Stints at Manly and the Roosters led to many under 20s and reserve-grade appearances.
In 2018, his coach Ivan Cleary handed him his debut at Wests Tigers. Six appearances followed that season before Michael Maguire took over from Cleary the next year.
Garner’s father Mark died in May, and despite admitting previously that his form struggled, the second-rower’s career kicked on as he became a regular at the Tigers before being reunited with Cleary at the Panthers this year.
Now he’s a premiership winner, and the 28-year-old has no doubt his father would be beaming with pride.
”He’d be f—ing proud, he’d be super stoked,” Garner told Wide World of Sports.
”Just very happy, very happy.”
In the Panthers sheds post-game, the euphoria around a phenomenal comeback win was clear.
”Firstly, I want to thank everybody in this room and anyone who has ever supported us,” coach Cleary said.
”It’s been a long journey. I know this year’s team has been an incredible team, that’s one thing, but this is also part of three in a row.
”There are people here who have done so much for this team and club – players, coaches, staff members, they’re all a part of this three-peat.
”This group, man, I love you guys so much.”
Garner was one of many players surrounded by family and friends and it was a moment he’ll savour for a long time.
”It means the world, there’s no one else I’d rather be here,” he said.
”They mean the world to me, they’re a big part of the reason why I’m here and they’ve all come on the journey with me.”

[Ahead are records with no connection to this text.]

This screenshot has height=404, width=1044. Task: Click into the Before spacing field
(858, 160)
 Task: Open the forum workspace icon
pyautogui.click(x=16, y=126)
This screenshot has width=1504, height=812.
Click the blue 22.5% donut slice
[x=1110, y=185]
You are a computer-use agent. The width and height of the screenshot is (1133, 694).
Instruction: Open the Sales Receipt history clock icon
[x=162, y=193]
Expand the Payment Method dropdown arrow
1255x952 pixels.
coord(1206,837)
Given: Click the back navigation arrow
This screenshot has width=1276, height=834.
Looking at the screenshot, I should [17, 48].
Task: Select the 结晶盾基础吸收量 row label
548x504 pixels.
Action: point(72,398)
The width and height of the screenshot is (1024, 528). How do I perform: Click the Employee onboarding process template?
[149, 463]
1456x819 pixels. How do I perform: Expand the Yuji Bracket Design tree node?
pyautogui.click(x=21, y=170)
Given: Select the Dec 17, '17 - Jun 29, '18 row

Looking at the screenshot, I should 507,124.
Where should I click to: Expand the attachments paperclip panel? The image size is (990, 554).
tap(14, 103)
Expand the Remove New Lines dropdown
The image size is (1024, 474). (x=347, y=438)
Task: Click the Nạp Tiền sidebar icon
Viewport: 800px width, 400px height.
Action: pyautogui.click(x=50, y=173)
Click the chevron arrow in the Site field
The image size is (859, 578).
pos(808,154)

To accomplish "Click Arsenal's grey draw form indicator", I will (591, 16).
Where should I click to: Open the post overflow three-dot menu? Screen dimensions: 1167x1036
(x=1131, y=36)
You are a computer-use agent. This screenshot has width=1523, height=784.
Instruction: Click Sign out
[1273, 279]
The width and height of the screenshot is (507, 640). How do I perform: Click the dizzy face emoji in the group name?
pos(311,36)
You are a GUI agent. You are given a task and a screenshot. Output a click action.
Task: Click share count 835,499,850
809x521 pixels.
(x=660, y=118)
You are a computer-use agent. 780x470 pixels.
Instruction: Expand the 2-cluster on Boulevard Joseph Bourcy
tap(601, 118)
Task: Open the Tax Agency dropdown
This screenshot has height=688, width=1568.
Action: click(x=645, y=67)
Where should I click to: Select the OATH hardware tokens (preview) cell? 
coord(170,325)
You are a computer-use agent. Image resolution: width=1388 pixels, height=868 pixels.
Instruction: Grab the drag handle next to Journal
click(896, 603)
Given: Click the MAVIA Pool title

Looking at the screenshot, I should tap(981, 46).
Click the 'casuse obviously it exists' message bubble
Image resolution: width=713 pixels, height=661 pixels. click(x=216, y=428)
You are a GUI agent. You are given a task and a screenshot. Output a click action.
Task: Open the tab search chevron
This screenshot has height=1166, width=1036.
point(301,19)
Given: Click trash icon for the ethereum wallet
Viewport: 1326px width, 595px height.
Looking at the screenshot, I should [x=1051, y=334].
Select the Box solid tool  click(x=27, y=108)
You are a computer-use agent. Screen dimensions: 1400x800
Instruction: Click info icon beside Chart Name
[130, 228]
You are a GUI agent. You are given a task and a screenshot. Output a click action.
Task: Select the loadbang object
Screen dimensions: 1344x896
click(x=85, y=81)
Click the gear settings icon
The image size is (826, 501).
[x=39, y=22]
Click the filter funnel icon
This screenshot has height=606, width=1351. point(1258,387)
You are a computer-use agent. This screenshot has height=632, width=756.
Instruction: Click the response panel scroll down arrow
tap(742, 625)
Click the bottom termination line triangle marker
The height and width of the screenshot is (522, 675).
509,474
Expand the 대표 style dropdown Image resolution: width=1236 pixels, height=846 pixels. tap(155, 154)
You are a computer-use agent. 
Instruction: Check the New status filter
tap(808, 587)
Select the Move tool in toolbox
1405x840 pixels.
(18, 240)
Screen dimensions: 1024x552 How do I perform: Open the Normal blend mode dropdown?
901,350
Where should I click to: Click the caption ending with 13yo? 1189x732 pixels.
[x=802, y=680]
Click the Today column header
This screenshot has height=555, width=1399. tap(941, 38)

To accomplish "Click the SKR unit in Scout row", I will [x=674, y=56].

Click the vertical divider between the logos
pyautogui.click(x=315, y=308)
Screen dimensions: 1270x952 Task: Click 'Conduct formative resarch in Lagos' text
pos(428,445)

With six years in the NRL, the length of time it took to reach the pinnacle of the sport wasn’t lost on the second-rower, reflecting on his journey from the bush to the big time.
”I think (a premiership is) what every young NRL player dreams of, or even a young footy player when you’re first starting out,” he said.
”It took me a fair few years now but I’ve finally got there.”
With the premiership ring on his finger, the achievement was a full-circle moment for Garner who went from a wooden spoon at the Tigers last year to grand final victory.
For him, the best part of joining the Panthers has come from the culture created by Cleary and his players.
”Sometimes you think about footy a bit like work sometimes, you sort of get humbled in pre-season and stuff like that, but they create a really fun environment,” he said.